La Prisonnière de Bordeaux – Patricia Mazuy
Après une courte nuit de sommeil, c’est vers la Quinzaine des Cinéastes que nous nous dirigeons, pour le nouveau film de Patricia Mazuy, La Prisonnière de Bordeaux. Après le remarqué-mais-clivant Bowling Saturne en 2022, la réalisatrice française s’éloigne de la masculinité vers un scénario au féminin, co-signé par Pierre Courrège et François Bégaudeau. Dans les rôles principaux, elle convoque Isabelle Huppert (24 ans après leur collaboration sur Saint-Cyr) et Hafsia Herzi, qui partageront également l’affiche du prochain film d’André Téchiné prévu pour juillet 2024. La Prisonnière de Bordeaux, donc, c’est la rencontre et la singulière relation que nouent Alma (Isabelle Huppert) et Mina (Hafsia Herzi), deux femmes qu’a priori tout oppose. La première est une bourgeoise richissime, la seconde une jeune mère issue des classes populaires. Cependant, elles sont reliées par une chose : les visites au parloir qu’elles effectuent auprès de leurs maris, tous deux incarcérés dans la même prison. Alma propose à Mina de l’héberger presque instantanément après leur rencontre, initiant une forme d’amitié assez improbable loin de la présence masculine. L’intelligence de Mazuy est de ne tomber ni dans la peinture d’une sororité comme à même de dépasser tous les clivages de classe, ni dans une caricature d’opposition riche-pauvre. Certes, la richesse matérielle d’Alma est particulièrement ostentatoire, ou encore, le statut de femme racisée de Mina rappelé à maintes reprises. De même, elles s’opposent dans leur rapport au temps, Alma en disposant de trop, et Mina de pas assez. Mais en filigrane, la domination entre ces deux femmes qui s’appellent elles-mêmes des « co-détenues » n’est pas si unilatérale. C’en est à se demander qui est la prisonnière de l’autre, une ambiguïté rendue possible par la maestria des deux interprètes. L’une comme l’autre est capable de transcender chaque phrase qu’elle prononce par l’imprévisibilité d’un jeu proprement fascinant ; Huppert comme Herzi savent mêler tendresse, manipulation ou colère, leur co-présence suspendant tout bonnement à leurs lèvres. Éventuellement, on peut reprocher à Mazuy une certaine outrance scénaristique dans les largesses qu’Alma dispose pour sa codétenue, un jeu plus approximatif de certains personnages secondaires. Cependant, pour sa trame mélodramatique ponctuée d’accents et suspendue au magnétisme de ses actrices, La Prisonnière de Bordeaux vaut très certainement le détour.

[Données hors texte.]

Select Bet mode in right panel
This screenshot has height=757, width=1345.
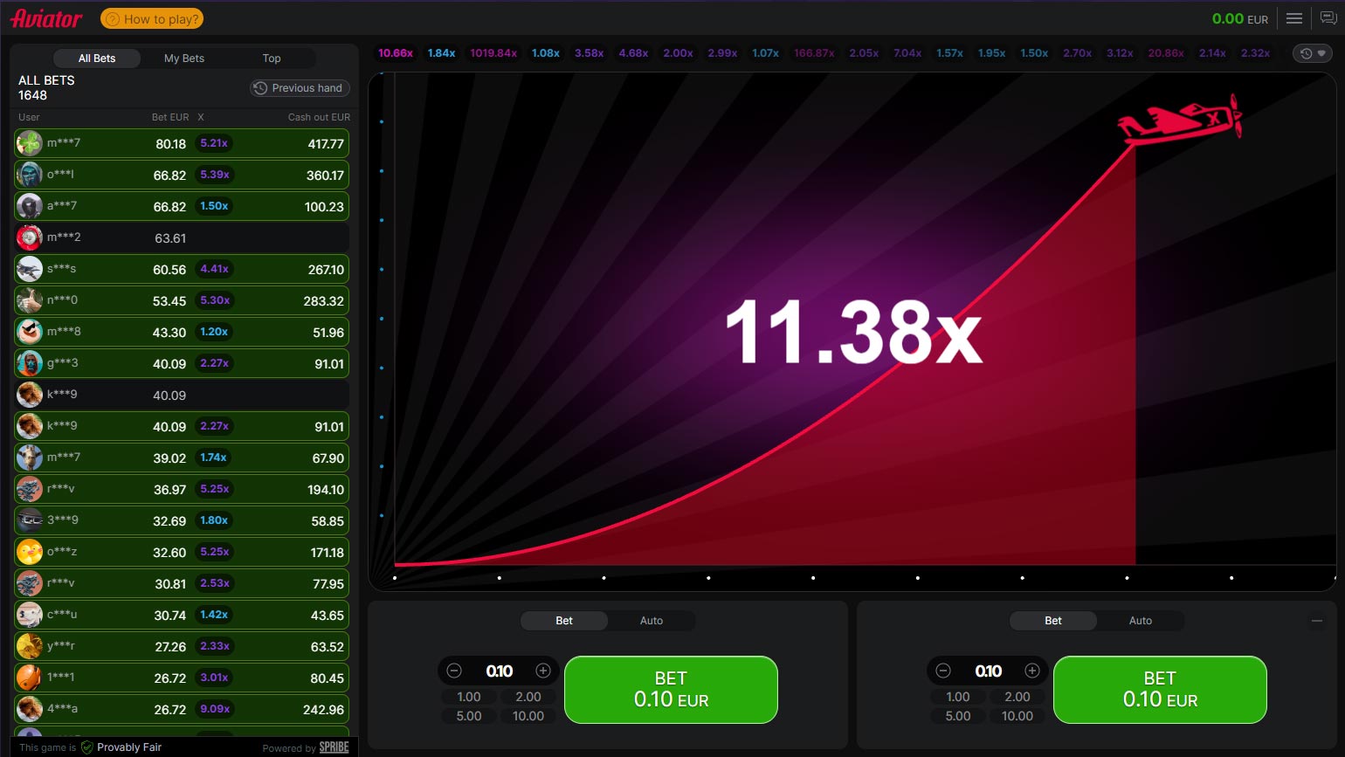[1053, 621]
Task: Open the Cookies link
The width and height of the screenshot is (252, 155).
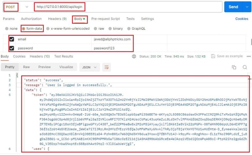Action: [x=242, y=19]
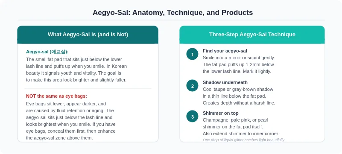Click the red 'NOT the same as eye bags:' heading

click(x=56, y=96)
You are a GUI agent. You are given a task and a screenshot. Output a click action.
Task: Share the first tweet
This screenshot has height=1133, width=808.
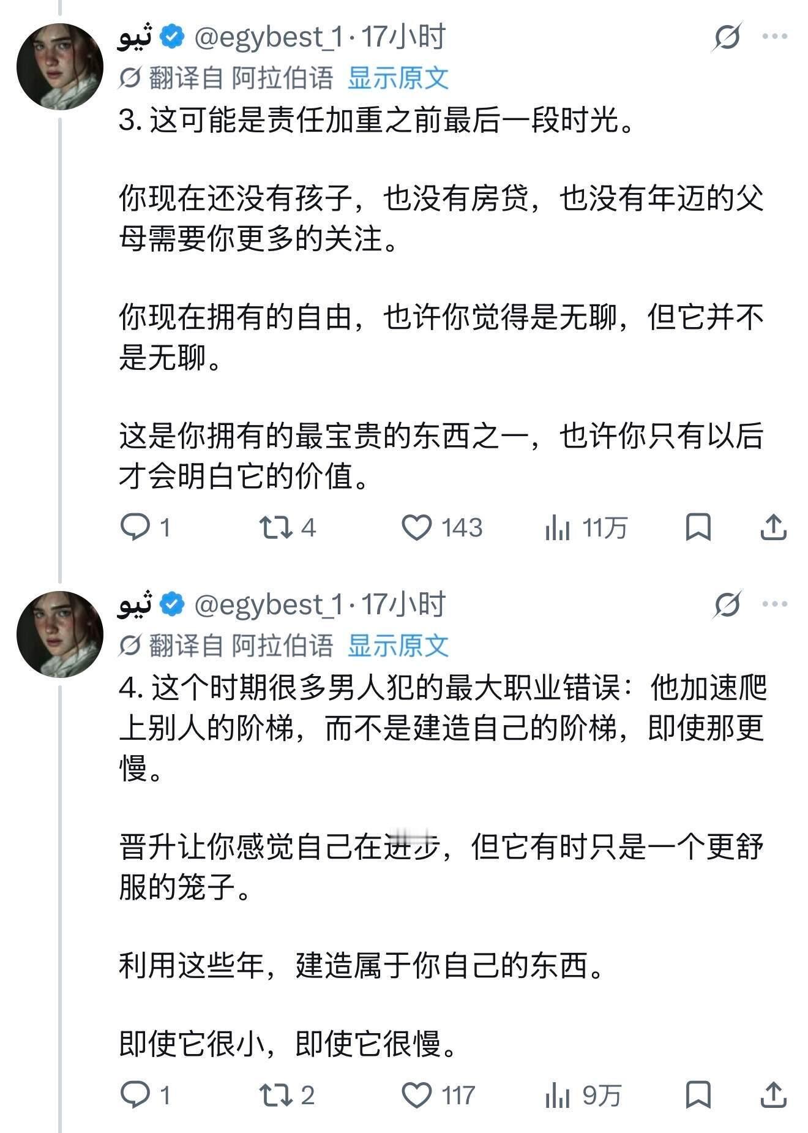[x=773, y=527]
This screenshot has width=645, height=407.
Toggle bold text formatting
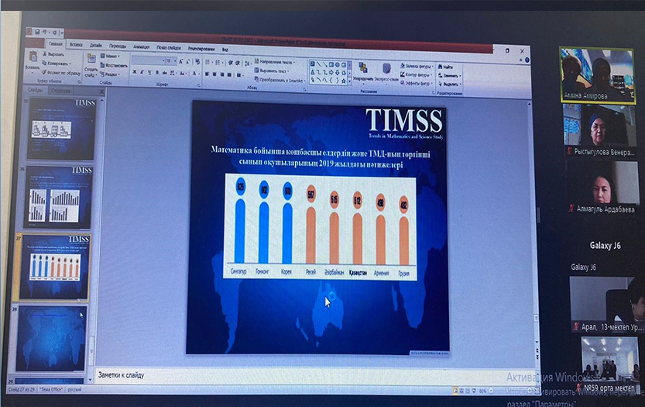[134, 73]
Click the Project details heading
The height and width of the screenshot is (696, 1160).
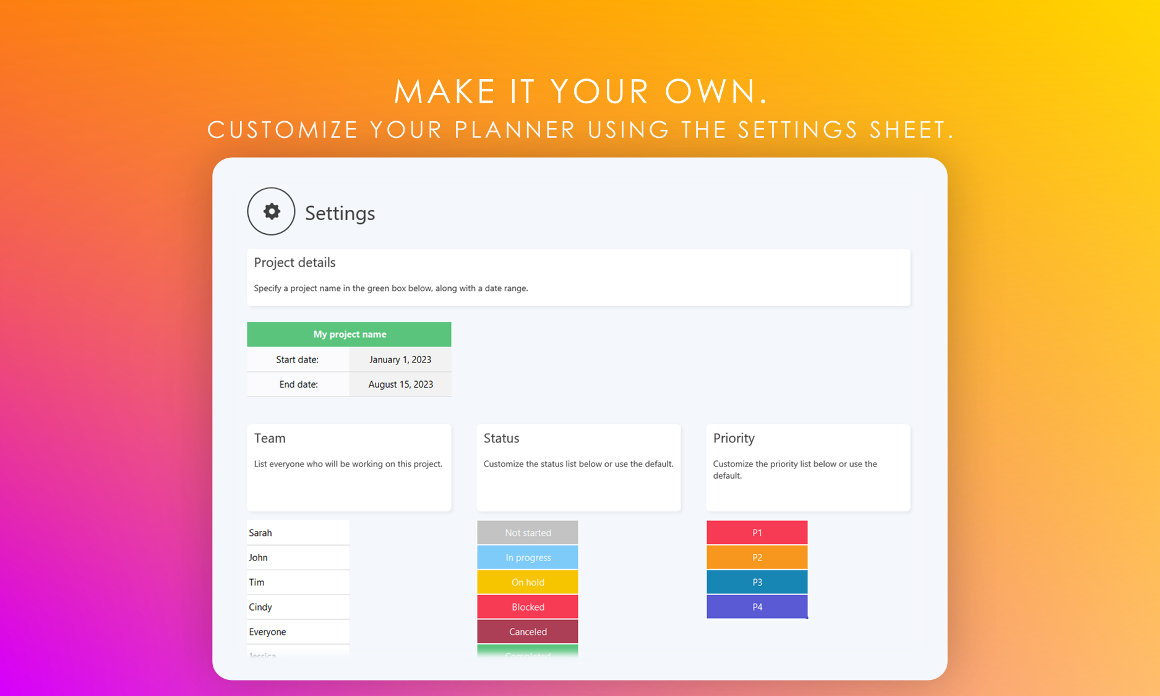pyautogui.click(x=294, y=262)
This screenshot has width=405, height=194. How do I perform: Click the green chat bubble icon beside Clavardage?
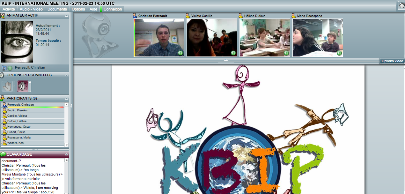click(3, 154)
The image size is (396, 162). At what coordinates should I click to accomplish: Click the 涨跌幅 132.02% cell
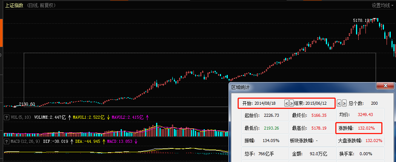pos(359,128)
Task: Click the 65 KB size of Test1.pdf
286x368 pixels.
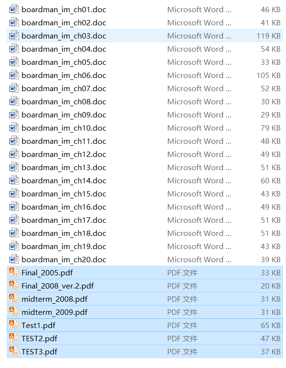Action: (270, 325)
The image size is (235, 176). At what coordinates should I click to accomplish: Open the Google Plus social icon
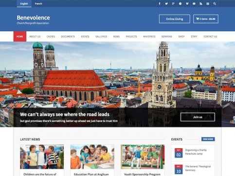173,3
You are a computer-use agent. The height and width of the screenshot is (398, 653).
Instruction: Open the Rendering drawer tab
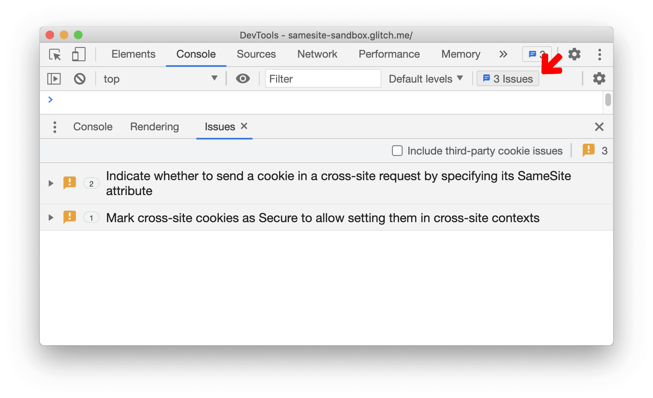point(154,127)
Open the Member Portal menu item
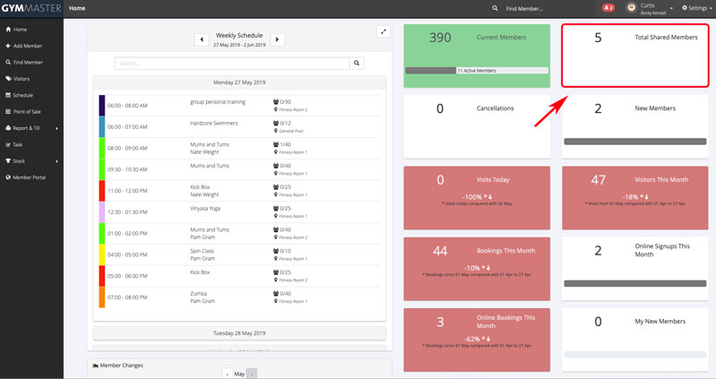 click(x=29, y=177)
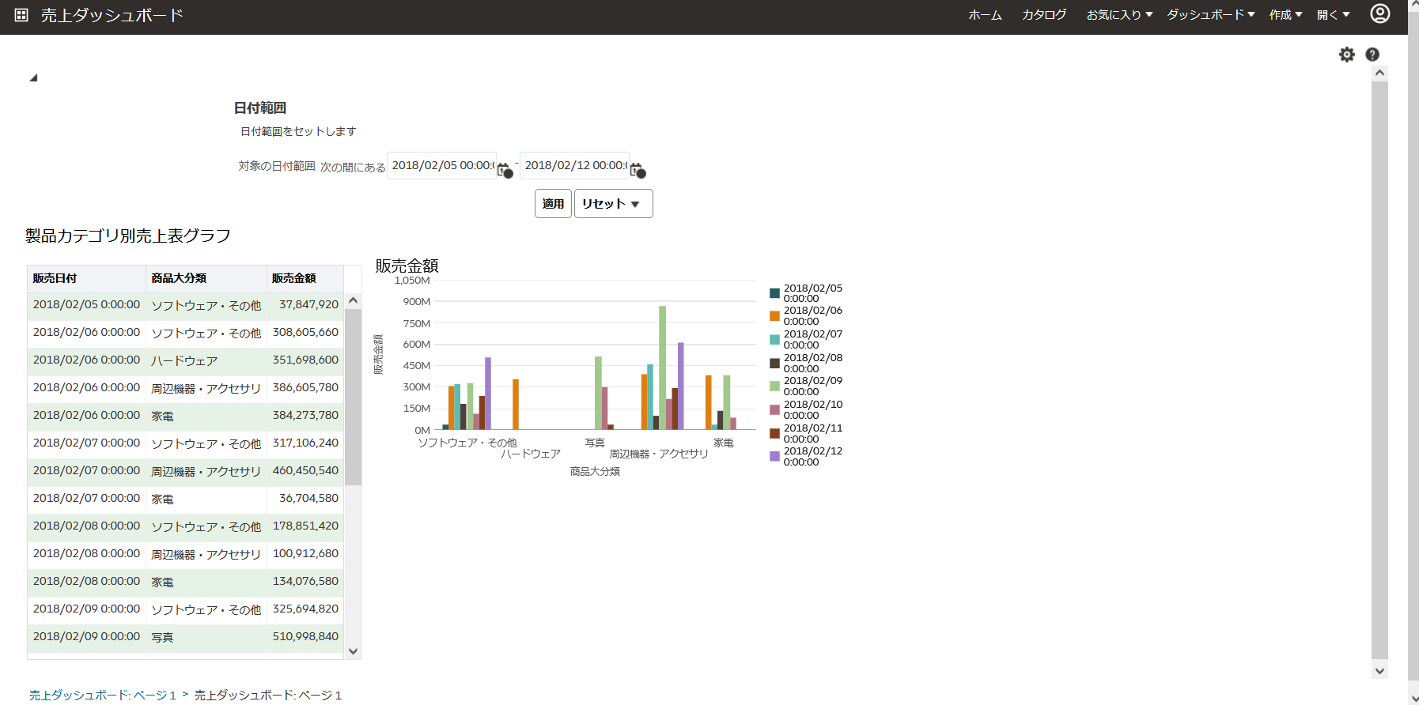Sort by 販売金額 column header
This screenshot has height=705, width=1419.
293,278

Caught by the Tides – Jia Zhangke
Enfin, retour en Compétition Officielle avec Caught by the Tides, du cinéaste chinois Jia Zhangke. Pour sa 7e sélection en compétition, le réalisateur propose une épopée au cœur de la Chine, sur les années qui séparent 2001 et 2022. Des bouleversements économiques à l’entrée du pays dans l’OMC, des jeux olympiques de Pékin à la pandémie de Covid-19, Zhangke explore dans son nouveau film l’histoire récente de son pays. Son actrice fétiche, Zhao Tao, y interprète Qiaoqiao, héroïne éprise de Bin. Alors qu’ils vivaient tant bien que mal leur histoire au fil des danses, Bin fuit un jour vers une autre province, sans laisser de traces. La caméra de Zhangke suit alors Qiaoqiao, partie en quête de son bien-aimé. S’il n’est pas facile d’accès en termes de narration et de rythme, le film est un véritable bijou de mise en scène. Zhangke y explore de nombreux modes de procédés filmiques, les chants traditionnels semblant être des instants documentaires dérobés, l’écran d’un ordinateur rappelant le Broadway by Light d’un William Klein, un vieil homme faisant la publicité de son restaurant sur TikTok depuis un écran de téléphone. De fait, le film met aussi en tension dans ses scènes la modernité et la tradition, les vieux joueurs de carte devant des spots commerciaux pour des robots ultra-sophistiqués figurant à eux-seuls les deux visages d’une Chine inégalement convertie au capitalisme. À l’hétérogénéité des images s’ajoute donc l’hétérogénéité de leur contenu, le tout dans une mise en scène qui confine à la virtuosité. Les plans sont somptueux, la musique très présente et souvent déroutante, le visage de Zhao Tao captivant. Encore une fois, Caught by the Tides n’est pas le film le plus aisé à appréhender de la compétition, quelques départs de la salle en cours de route ayant pu être observés. Il demeure qu’un prix de la mise en scène apparaîtrait amplement mérité.